Begin Dataset rows
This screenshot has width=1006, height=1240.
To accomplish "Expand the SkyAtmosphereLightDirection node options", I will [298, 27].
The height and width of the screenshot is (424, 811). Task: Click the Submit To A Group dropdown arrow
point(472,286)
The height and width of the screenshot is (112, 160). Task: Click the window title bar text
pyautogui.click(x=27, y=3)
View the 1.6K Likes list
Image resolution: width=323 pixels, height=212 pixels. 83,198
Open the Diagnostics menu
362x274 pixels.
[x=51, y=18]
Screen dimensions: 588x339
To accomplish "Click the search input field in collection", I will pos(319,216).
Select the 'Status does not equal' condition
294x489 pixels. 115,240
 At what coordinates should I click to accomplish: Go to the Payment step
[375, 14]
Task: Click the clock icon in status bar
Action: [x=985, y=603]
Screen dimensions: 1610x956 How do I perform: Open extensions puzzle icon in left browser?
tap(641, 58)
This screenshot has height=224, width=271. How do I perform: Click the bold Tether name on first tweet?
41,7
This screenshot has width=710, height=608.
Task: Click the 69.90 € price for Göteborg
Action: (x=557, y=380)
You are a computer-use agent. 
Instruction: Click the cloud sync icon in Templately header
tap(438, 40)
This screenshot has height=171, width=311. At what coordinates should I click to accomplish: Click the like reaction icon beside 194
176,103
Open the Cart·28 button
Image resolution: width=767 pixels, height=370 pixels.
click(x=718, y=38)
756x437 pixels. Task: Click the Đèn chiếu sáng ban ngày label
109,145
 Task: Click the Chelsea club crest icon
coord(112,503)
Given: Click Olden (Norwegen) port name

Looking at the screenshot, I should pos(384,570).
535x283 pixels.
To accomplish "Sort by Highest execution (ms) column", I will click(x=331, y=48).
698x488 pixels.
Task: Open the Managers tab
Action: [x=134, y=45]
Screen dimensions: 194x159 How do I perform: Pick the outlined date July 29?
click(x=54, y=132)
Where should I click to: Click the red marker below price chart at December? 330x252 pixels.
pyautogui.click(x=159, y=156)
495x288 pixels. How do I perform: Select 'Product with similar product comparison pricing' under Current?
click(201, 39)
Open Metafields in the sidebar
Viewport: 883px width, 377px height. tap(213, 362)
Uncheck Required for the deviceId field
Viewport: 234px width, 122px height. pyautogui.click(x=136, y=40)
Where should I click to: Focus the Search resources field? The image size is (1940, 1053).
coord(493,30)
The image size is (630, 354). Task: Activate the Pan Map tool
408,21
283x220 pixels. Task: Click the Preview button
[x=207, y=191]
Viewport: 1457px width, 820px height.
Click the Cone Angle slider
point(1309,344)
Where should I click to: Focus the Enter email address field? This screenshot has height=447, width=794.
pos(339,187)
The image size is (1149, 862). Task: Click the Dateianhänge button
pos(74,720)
End Dataset rows
■ Exercise aim
Repeat all of the lines above exactly, from first to last.

■ Result
This screenshot has width=1006, height=1240.
To accomplish "Expand the SkyAtmosphereLightDirection node options", I will [298, 27].
The height and width of the screenshot is (424, 811). Task: Click the Submit To A Group dropdown arrow
point(472,286)
The height and width of the screenshot is (112, 160). Task: Click the window title bar text
pyautogui.click(x=27, y=3)
View the 1.6K Likes list
Image resolution: width=323 pixels, height=212 pixels. 83,198
Open the Diagnostics menu
362x274 pixels.
[x=51, y=18]
Screen dimensions: 588x339
To accomplish "Click the search input field in collection", I will pos(319,216).
Select the 'Status does not equal' condition
294x489 pixels. 115,240
 At what coordinates should I click to accomplish: Go to the Payment step
[375, 14]
Task: Click the clock icon in status bar
Action: [x=985, y=603]
Screen dimensions: 1610x956 How do I perform: Open extensions puzzle icon in left browser?
tap(641, 58)
This screenshot has height=224, width=271. How do I perform: Click the bold Tether name on first tweet?
41,7
This screenshot has width=710, height=608.
Task: Click the 69.90 € price for Göteborg
Action: (x=557, y=380)
You are a computer-use agent. 
Instruction: Click the cloud sync icon in Templately header
tap(438, 40)
This screenshot has height=171, width=311. At what coordinates should I click to accomplish: Click the like reaction icon beside 194
176,103
Open the Cart·28 button
Image resolution: width=767 pixels, height=370 pixels.
click(x=718, y=38)
756x437 pixels. Task: Click the Đèn chiếu sáng ban ngày label
109,145
 Task: Click the Chelsea club crest icon
coord(112,503)
Given: Click Olden (Norwegen) port name

Looking at the screenshot, I should pos(384,570).
535x283 pixels.
To accomplish "Sort by Highest execution (ms) column", I will click(x=331, y=48).
698x488 pixels.
Task: Open the Managers tab
Action: [x=134, y=45]
Screen dimensions: 194x159 How do I perform: Pick the outlined date July 29?
click(x=54, y=132)
Where should I click to: Click the red marker below price chart at December? 330x252 pixels.
pyautogui.click(x=159, y=156)
495x288 pixels. How do I perform: Select 'Product with similar product comparison pricing' under Current?
click(201, 39)
Open Metafields in the sidebar
Viewport: 883px width, 377px height. tap(213, 362)
Uncheck Required for the deviceId field
Viewport: 234px width, 122px height. pyautogui.click(x=136, y=40)
Where should I click to: Focus the Search resources field? The image size is (1940, 1053).
coord(493,30)
The image size is (630, 354). Task: Activate the Pan Map tool
408,21
283x220 pixels. Task: Click the Preview button
[x=207, y=191]
Viewport: 1457px width, 820px height.
Click the Cone Angle slider
point(1309,344)
Where should I click to: Focus the Enter email address field? This screenshot has height=447, width=794.
pos(339,187)
The image size is (1149, 862). Task: Click the Dateianhänge button
pos(74,720)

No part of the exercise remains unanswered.